Fingers tugged on the long bouncy curls that graced her bare shoulders. It was odd to have long hair again. She cut her hair short when she left Starling City for the first time. It kept getting shorter as the years progressed and the losses piled up, losses that pressed lines into her face prematurely.
Those lines were gone and in their place the full cheeks of youth. Every physical representation of her past was gone. Now she needed to focus on not letting it happen again. Her attention moved from her own body to the external representation of her self. Damn. Even at sixteen she had fabulous fashion sense and a wardrobe to die for.

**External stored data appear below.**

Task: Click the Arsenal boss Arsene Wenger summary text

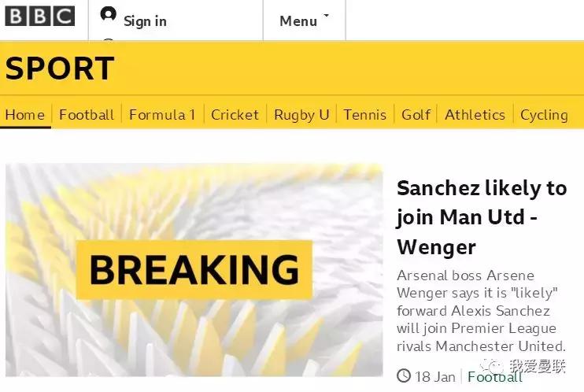Action: 480,311
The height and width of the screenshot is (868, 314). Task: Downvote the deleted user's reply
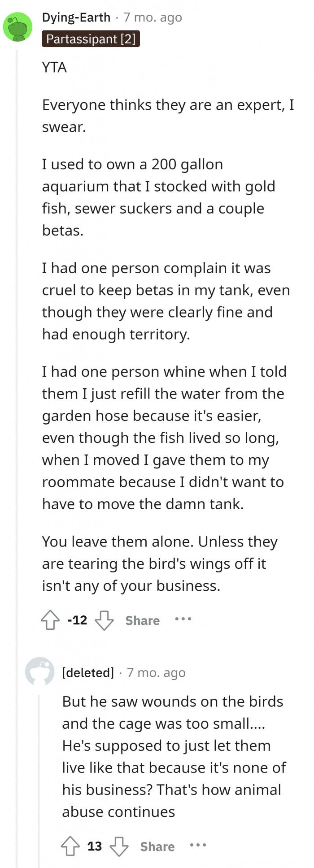(x=119, y=846)
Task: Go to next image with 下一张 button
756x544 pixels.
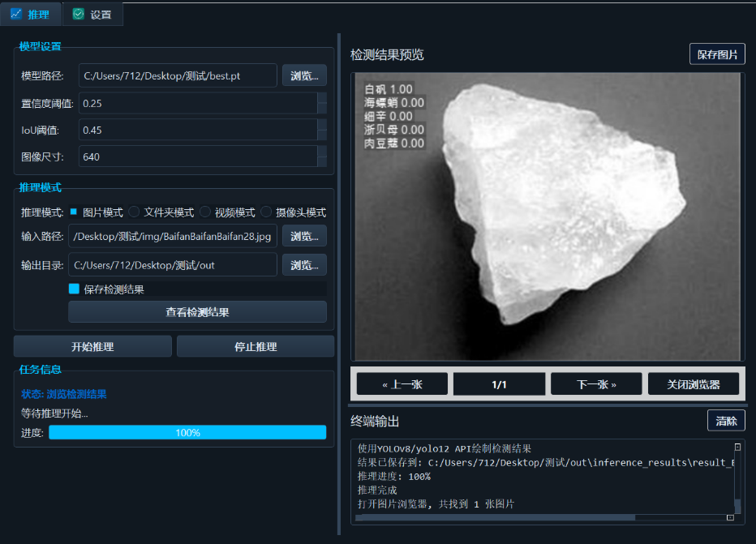Action: coord(596,383)
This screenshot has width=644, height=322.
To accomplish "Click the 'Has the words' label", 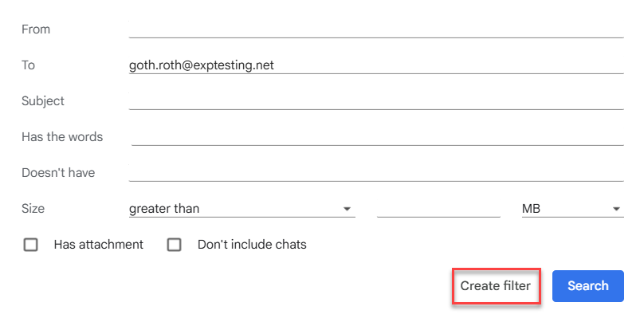I will [x=62, y=137].
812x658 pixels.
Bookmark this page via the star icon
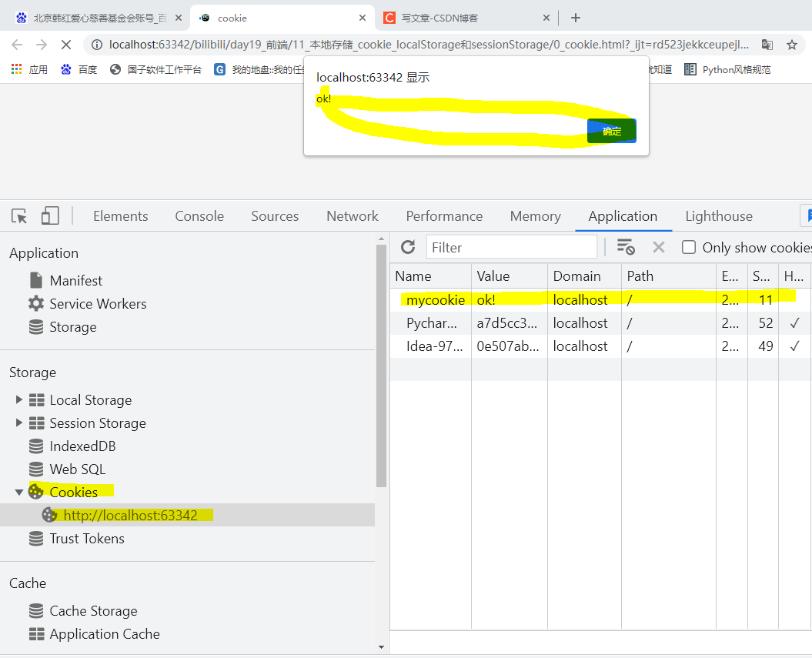tap(793, 45)
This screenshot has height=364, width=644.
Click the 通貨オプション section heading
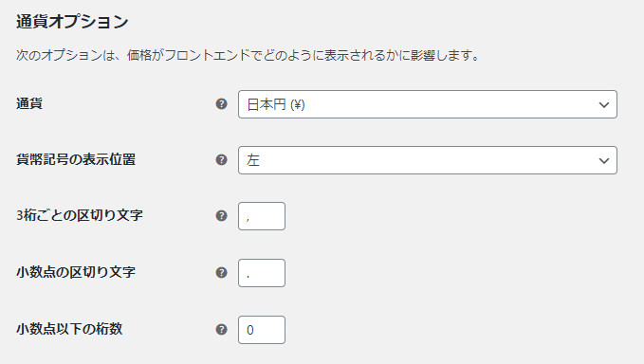click(72, 22)

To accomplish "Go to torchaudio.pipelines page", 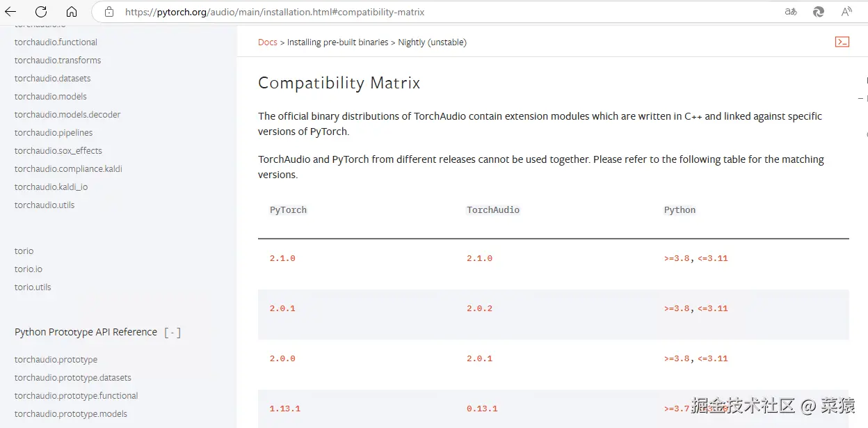I will point(54,133).
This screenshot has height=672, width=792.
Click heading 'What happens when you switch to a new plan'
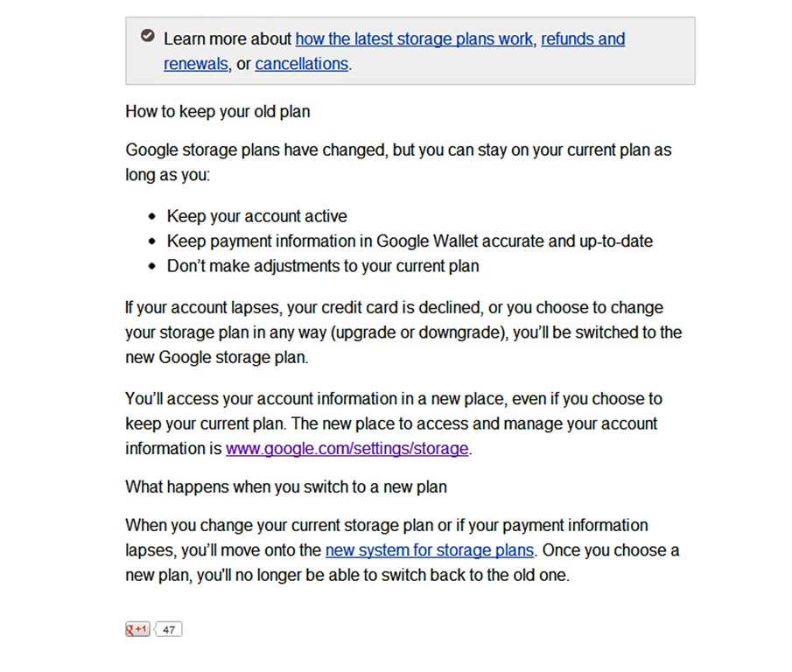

A lesson learned early on in life from her mother, clothes, makeup and a good blow out were armor to be worn at all times. After her father and brother were tragically lost at sea Moira temporarily took control of Queen Consolidated and grieving was put to the side. The paparazzi getting a shot of the Queen matriarch or the princess breaking down would apparently be devastating for QC stock.
So instead, the tabloids would only get shots of her perfectly coifed mother handing over the reigns of the family company to the man who would lead it to record shattering growth and that man would eventually become her step-father. Even Thea's image was perfectly crafted to fit what was expected from the now only child of the Queen family.
Until she hit fourteen and figured out rebellion was much, much more fun.
When the media got wind that Thea was following in the wild child footsteps of many rich privileged teens before her it was a feeding frenzy that her mother's PR people worked overtime to squash. They truly earned their salary as keeping the newly awakened party girl out of trouble was more than a full time job.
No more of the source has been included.